YOUR TASK ->
Resume the article below about observing inflammation in living tissue, picking up right after its final sentence.

EXERCISE PASSAGE section start

Biology’s blind spot

Inflammation drives nearly every major disease, yet we’ve never been able to directly watch it progress in living tissue. These researchers are building the technologies to change that.

3d rendered image, enhanced scanning electron micrograph (SEM) of cancer cell. Visual of overall shape of the cell's surface at a very high magnification

Science has relied on dead tissue for a long, long time. The dominant techniques for measuring proteins and molecules require biological tissue to be frozen, fixed, or otherwise destroyed. Researchers slice, stain, probe, and sequence it to read the results. 

This practice is extraordinarily powerful, and has shaped our understanding of living systems and advanced countless medical therapies. Yet working with frozen or fixed tissue captures only static snapshots of biology, a moment in time.

Inflammation –  a key driver of deadly diseases, including cancer and heart disease – is not a single moment. It is a dynamic process that begins with subtle molecular signals, unfolds over hours to months, and involves cascading waves of immune activity. When this process becomes dysregulated, it leads to chronic inflammation and tissue damage, processes that remain, for now, invisible to science. Autoimmune and chronic inflammatory diseases are notoriously difficult to diagnose and treat in part because researchers have never been able to observe them unfold in molecular detail in real time. 

“This is one of the most significant gaps in the field. Spatiotemporal omics – the ability to sample biomolecules at different locations and times – has taken off over the last few years, but has remained incompatible with live tissue. Existing technologies allow us to look at snapshots, but never the full process.”

Shana Kelley, president of Bioengineering and head of Biohub, Chicago

There is a reason for this gap: The challenge of studying living tissue is genuine. Unlike a frozen sample, live tissue requires oxygen and nutrients and has minimal tolerance for intrusions. Probe a piece of tissue or cell too hard, and one changes the very thing being measured.

EXERCISE PASSAGE section end
DATA LISTING section start

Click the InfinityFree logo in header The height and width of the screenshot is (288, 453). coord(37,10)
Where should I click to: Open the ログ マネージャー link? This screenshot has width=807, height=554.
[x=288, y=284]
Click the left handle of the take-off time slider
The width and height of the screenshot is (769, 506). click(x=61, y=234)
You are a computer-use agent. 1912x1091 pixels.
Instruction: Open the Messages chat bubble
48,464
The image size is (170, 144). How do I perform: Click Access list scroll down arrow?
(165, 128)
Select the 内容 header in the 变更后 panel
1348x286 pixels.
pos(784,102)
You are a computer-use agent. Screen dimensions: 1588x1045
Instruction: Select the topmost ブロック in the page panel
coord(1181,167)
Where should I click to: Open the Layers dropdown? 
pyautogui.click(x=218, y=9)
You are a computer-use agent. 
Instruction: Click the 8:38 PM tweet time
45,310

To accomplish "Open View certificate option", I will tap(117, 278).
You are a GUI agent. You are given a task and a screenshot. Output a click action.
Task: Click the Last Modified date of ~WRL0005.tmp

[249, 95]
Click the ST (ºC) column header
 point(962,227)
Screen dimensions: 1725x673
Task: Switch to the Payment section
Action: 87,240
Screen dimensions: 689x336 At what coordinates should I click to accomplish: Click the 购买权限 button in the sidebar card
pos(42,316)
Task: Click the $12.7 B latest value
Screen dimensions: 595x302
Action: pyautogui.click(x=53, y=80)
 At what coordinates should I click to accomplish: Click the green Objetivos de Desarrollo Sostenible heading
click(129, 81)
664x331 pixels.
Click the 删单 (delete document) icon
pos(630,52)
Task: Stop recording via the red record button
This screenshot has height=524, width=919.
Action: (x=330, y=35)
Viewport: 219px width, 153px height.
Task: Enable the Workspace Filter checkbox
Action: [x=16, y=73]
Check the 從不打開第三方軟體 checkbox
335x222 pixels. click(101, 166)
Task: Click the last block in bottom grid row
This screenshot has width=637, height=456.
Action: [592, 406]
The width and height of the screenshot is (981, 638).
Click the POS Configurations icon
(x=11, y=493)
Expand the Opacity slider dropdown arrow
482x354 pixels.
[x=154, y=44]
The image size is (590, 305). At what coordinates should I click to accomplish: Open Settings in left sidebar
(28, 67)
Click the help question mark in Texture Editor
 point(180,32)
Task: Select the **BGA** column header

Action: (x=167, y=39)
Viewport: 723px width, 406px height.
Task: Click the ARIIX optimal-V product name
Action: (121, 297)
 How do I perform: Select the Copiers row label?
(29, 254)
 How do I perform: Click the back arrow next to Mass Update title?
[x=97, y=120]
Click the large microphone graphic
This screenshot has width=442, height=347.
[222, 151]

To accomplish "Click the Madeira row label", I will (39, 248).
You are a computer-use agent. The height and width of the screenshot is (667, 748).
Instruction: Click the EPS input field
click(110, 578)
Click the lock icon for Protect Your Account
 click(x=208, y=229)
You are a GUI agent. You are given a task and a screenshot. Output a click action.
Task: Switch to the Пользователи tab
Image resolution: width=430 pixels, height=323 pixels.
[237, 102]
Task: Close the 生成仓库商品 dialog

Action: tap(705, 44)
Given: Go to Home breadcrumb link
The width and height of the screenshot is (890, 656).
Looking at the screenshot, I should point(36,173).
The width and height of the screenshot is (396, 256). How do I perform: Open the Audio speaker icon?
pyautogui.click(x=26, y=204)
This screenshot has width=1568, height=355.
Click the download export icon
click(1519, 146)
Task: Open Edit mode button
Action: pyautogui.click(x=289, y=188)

DATA LISTING section end

SOLVED PROBLEM ->
So when Biohub put out a funding call to develop technologies for spatiotemporal omics in living tissue, many scientists wrote back to say it was impossible. 

Kelley took that as a good sign. At Biohub, high-risk/high-reward science isn’t a liability; it’s the whole idea. Through funding opportunities like this and at Biohub research centers in San Francisco, Chicago, and New York City, scientists are explicitly encouraged to pursue difficult, rate-limiting challenges in biology in order to have the greatest impact on human health and disease. 

Drawn from bioengineering, chemistry, immunology, and computation, 15 teams were chosen for proposing compelling, novel platforms that address key technical barriers to spatiotemporal omics, and demonstrate relevance to inflammation, immune regulation, and autoimmune disease models. These teams are now developing a new generation of technologies for minimally invasive, real-time molecular profiling of living tissues. The cutting-edge tools will measure not just where proteins and metabolites are, but when they appear, how they shift, and what their dynamics reveal about inflammation and disease.

The funded projects are strikingly diverse in approach. At the Broad Institute, Paul Blainey and colleagues are engineering T cells inside human tissue explants to continuously report their own molecular activity – a kind of self-narrating biology.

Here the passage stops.